I use Final Draft also!
Warning, I'm going to go on a rant...
- BUT I HATE that it's called the industry standard. The industry standard is PDF - You don't get sent scripts in FDX format EVER. Maybe, if you are on something really low budget where the writer isn't willing to do small revisions you will get an FDX, I have as an AD asked for the FDX so I can do proper colored revisions, but that was a rare circumstance. I have never been given the FDX file of any script for any movie or TV show I have worked on. John August and Craig Mazen of scriptnotes have an episode of their podcast but the way Final Draft markets themselves this way and how insane it drives them. If I didn't already own Final Draft (and I am not upgrading to 10) I would be using the software John August created, called Highland, it's based on Fountain. That said.... Final Draft is compatible with Windows whereas other programs are not. Although I know very few people in the industry who have Windows computers (except editors).
Best bet is to buy The Hollywood Standard 2nd Ed formatting book - Think of it as the MLA handbook for screenwriting. You should learn/know the formatting style by memory as best as you can and the software should support/supplement that knowledge, not be a substitute for it. That's a whole other rant from when I was an AD on projects that had typos and formatting errors all over them. It was embarrassing, even though it wasn't my script.

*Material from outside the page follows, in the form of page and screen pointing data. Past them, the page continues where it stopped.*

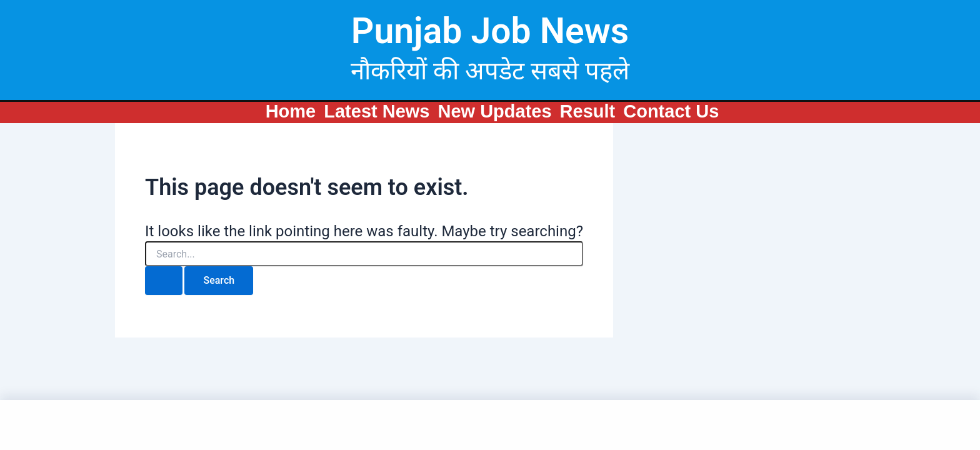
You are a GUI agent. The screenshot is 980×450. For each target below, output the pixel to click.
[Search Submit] (164, 281)
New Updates (494, 111)
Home (291, 111)
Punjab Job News (490, 31)
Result (588, 111)
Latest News (376, 111)
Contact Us (671, 111)
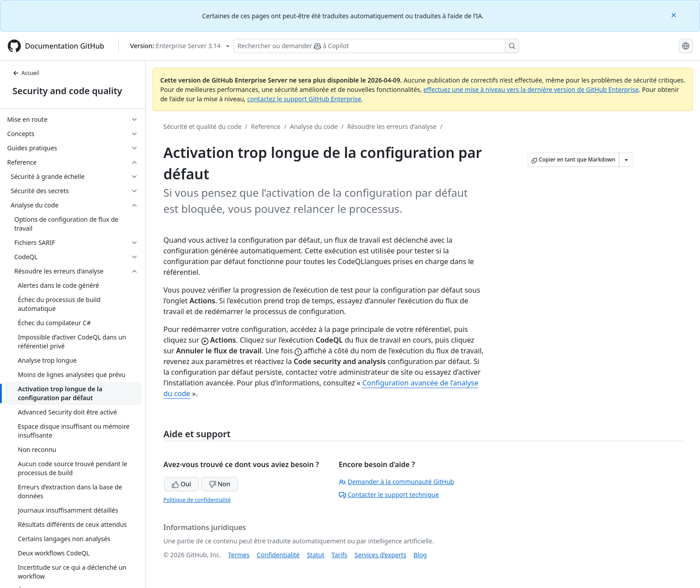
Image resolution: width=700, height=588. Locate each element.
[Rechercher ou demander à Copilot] (376, 46)
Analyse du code (313, 126)
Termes (239, 555)
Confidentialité (278, 555)
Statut (315, 555)
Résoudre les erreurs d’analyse (392, 126)
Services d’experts (380, 555)
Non (220, 484)
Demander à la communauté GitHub (396, 481)
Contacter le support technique (389, 494)
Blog (420, 555)
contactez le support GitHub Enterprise (304, 99)
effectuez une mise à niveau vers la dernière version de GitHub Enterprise (531, 89)
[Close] (675, 14)
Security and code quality (67, 91)
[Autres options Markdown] (626, 160)
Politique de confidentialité (197, 500)
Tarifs (339, 555)
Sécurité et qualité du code (202, 126)
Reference (266, 126)
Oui (181, 484)
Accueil (26, 73)
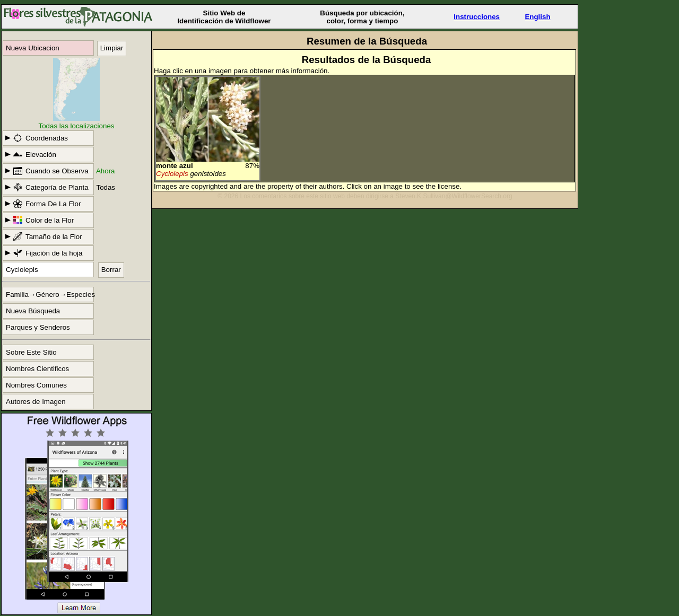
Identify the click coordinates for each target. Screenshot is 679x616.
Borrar (111, 269)
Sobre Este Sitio (31, 352)
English (537, 16)
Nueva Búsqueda (33, 311)
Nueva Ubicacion (32, 48)
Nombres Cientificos (37, 368)
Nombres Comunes (36, 385)
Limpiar (112, 48)
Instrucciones (476, 16)
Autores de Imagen (36, 401)
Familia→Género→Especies (50, 294)
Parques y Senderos (38, 327)
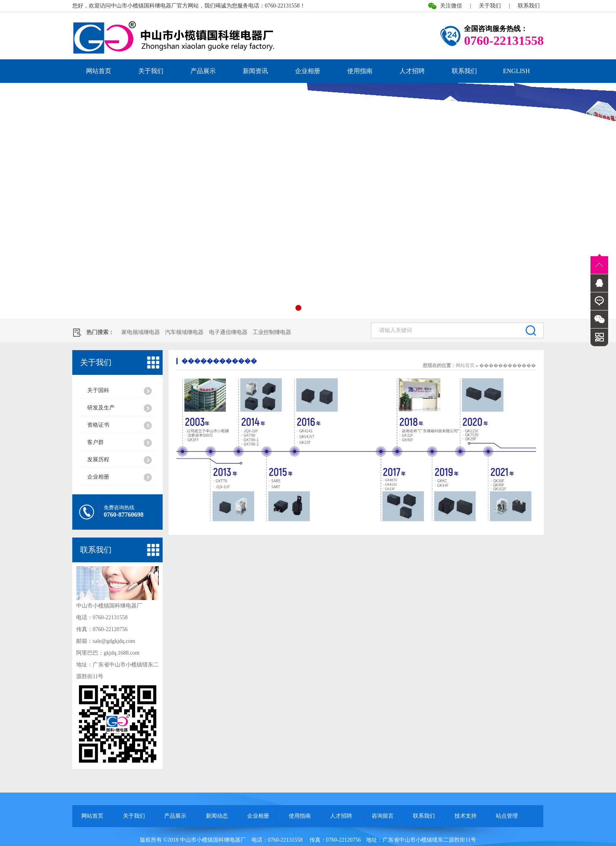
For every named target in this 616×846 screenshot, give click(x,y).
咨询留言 (383, 816)
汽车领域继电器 (184, 332)
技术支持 (466, 816)
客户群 (95, 442)
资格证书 (98, 425)
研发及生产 (101, 407)
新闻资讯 (255, 71)
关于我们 (490, 6)
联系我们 (529, 6)
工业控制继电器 (272, 332)
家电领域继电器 (141, 332)
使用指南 (360, 71)
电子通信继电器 (228, 332)
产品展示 (203, 71)
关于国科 (98, 390)
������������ (219, 361)
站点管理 (507, 816)
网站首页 (99, 71)
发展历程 (98, 459)
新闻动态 (217, 816)
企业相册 (308, 71)
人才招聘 (412, 71)
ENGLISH (516, 71)
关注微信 (451, 6)
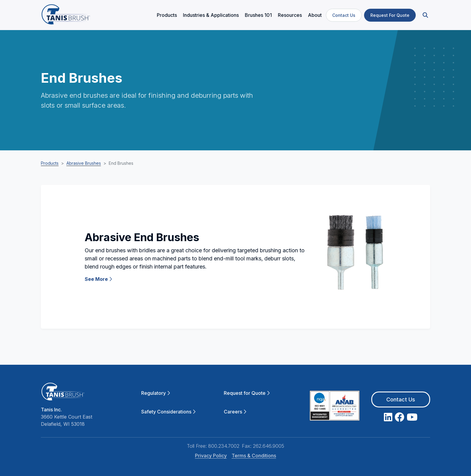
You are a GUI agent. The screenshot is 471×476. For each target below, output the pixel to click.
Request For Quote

To rebuttal your point, I don't think it's called "the industry standard" because everyone shares their material as that type of file. It's the industry standard because a lot of (but certainly not all) "professional" screenwriters USE the software to write. Of course they don't share their finished product as a FDX file — it's never smart to send something in a specialized file format, regardless of industry. You simply convert it to PDF (which Final Draft does pretty easily) so it's easier for people to access it. It's the difference between sharing a PNG rather than a PSD for Photoshop. Yes designers OVERWHELMINGLY use Photoshop for graphic creation, but they wouldn't share it in the format — you would chose something that's easily accessed by all.

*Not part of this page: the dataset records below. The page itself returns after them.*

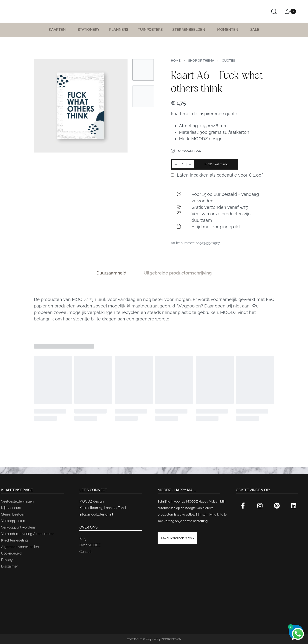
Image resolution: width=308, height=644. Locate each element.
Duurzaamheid (111, 273)
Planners (119, 30)
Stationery (88, 30)
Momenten (229, 30)
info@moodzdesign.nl (96, 514)
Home (176, 60)
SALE (255, 30)
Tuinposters (150, 30)
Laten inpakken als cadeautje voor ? (217, 175)
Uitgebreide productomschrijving (178, 273)
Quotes (228, 60)
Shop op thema (201, 60)
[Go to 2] (143, 96)
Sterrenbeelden (190, 30)
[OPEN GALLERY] (81, 106)
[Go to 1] (143, 70)
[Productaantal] (183, 164)
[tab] (111, 273)
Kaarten (58, 30)
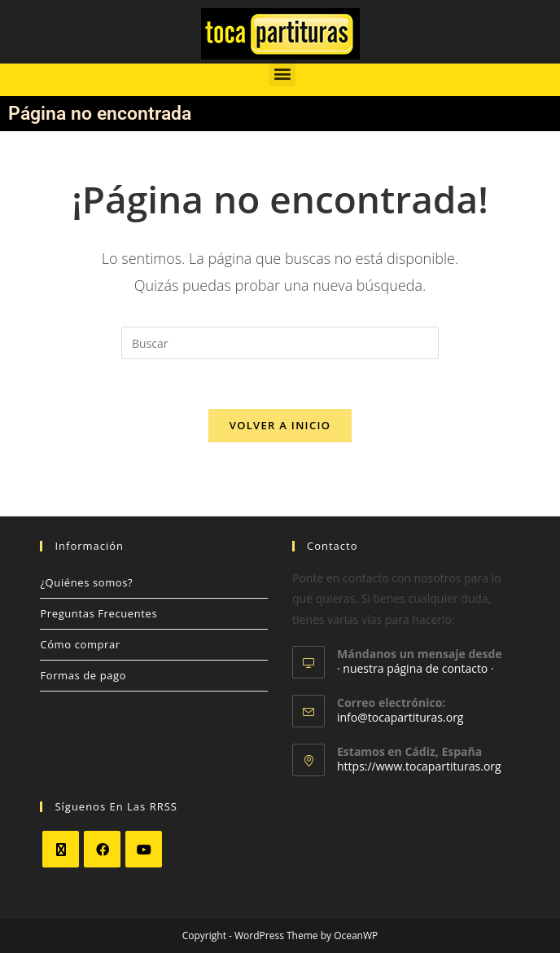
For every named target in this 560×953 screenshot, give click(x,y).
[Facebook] (102, 849)
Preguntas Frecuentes (98, 613)
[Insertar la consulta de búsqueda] (280, 343)
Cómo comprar (80, 644)
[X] (60, 849)
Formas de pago (83, 675)
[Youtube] (143, 849)
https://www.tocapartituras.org (419, 766)
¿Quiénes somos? (86, 582)
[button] (282, 72)
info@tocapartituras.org (400, 717)
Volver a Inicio (280, 425)
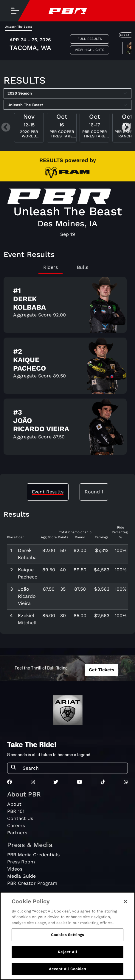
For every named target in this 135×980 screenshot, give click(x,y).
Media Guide (21, 876)
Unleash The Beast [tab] (18, 27)
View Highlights (90, 50)
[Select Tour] (68, 105)
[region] (68, 936)
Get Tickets (101, 670)
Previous (6, 127)
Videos (15, 869)
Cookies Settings (68, 935)
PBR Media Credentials (33, 854)
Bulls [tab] (82, 267)
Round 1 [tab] (94, 492)
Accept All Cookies (67, 969)
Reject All (68, 952)
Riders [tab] (50, 267)
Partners (17, 832)
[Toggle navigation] (15, 11)
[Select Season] (68, 93)
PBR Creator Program (32, 883)
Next (126, 127)
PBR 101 (16, 811)
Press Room (21, 862)
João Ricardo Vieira (27, 596)
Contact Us (20, 818)
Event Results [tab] (48, 492)
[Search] (73, 768)
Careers (16, 825)
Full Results (90, 39)
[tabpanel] (68, 368)
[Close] (125, 901)
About (14, 804)
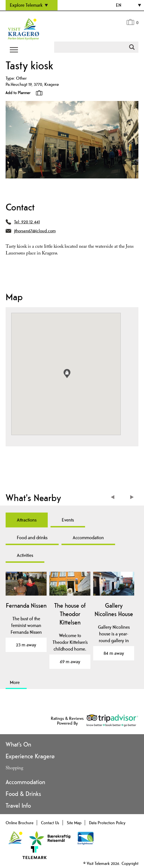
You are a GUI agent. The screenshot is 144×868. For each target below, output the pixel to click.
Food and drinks (32, 537)
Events (68, 520)
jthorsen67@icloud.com (35, 231)
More (15, 682)
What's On (18, 744)
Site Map (74, 823)
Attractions (27, 520)
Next (132, 498)
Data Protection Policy (107, 823)
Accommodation (88, 537)
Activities (25, 555)
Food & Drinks (23, 794)
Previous (114, 498)
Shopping (15, 769)
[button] (67, 373)
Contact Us (50, 823)
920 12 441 (30, 222)
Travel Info (18, 805)
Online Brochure (20, 823)
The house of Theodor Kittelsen (70, 614)
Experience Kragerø (30, 756)
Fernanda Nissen (26, 605)
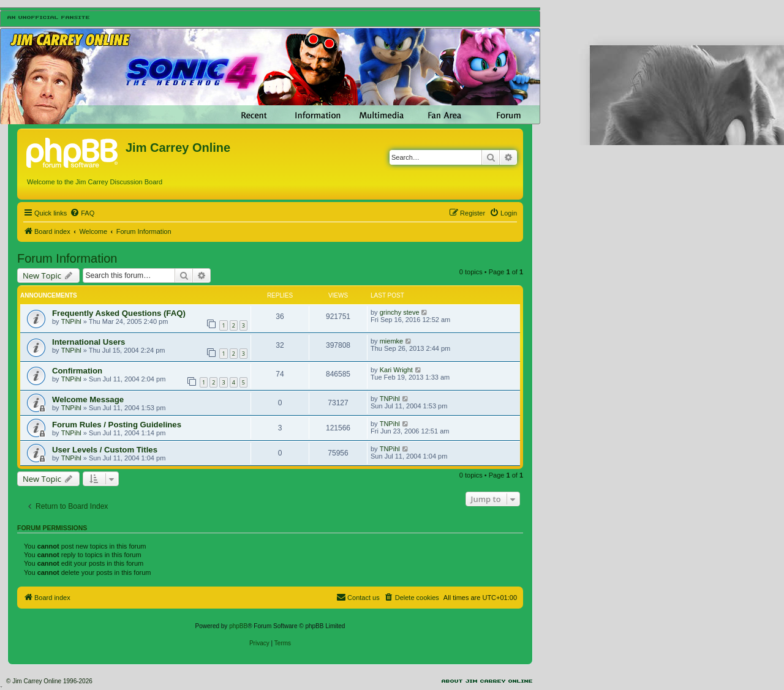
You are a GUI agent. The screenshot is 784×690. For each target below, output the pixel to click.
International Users (88, 342)
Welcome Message (88, 399)
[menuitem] (82, 213)
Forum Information (67, 258)
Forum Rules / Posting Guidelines (116, 424)
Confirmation (77, 370)
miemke (391, 341)
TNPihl (71, 321)
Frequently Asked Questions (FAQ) (119, 313)
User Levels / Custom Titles (105, 449)
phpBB (238, 626)
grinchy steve (399, 312)
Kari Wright (396, 370)
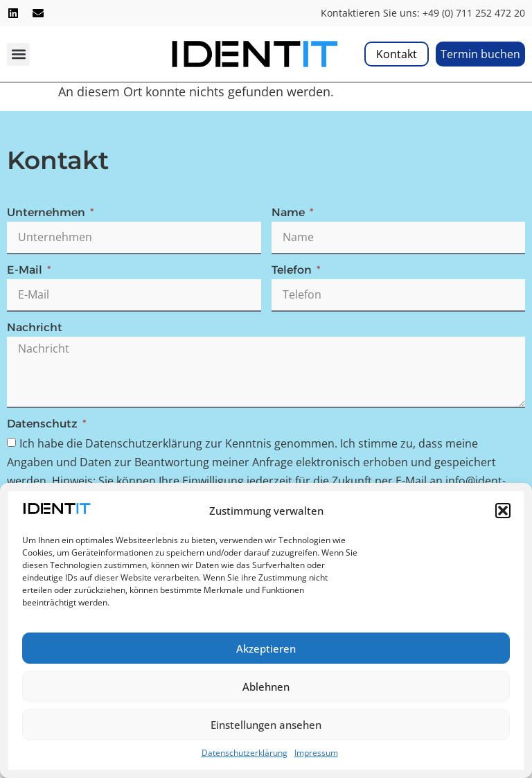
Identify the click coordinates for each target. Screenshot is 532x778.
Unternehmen (47, 213)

TLDR: The "industry standard" in this case applies more to what people use to write the script, rather than what format people use to share it. After all, you can't write a script in PDF format. But you can share it afterwards that way, which pretty much everyone does.
Your final point definetly remains though — presentation is important, and you should have a working knowledge of how things should look. That said, why go through the trouble of formatting yourself if a program can do a good chuck of the work for you? From experience, the writers who think they can just create a script template through Word because they "know the format" almost always look off.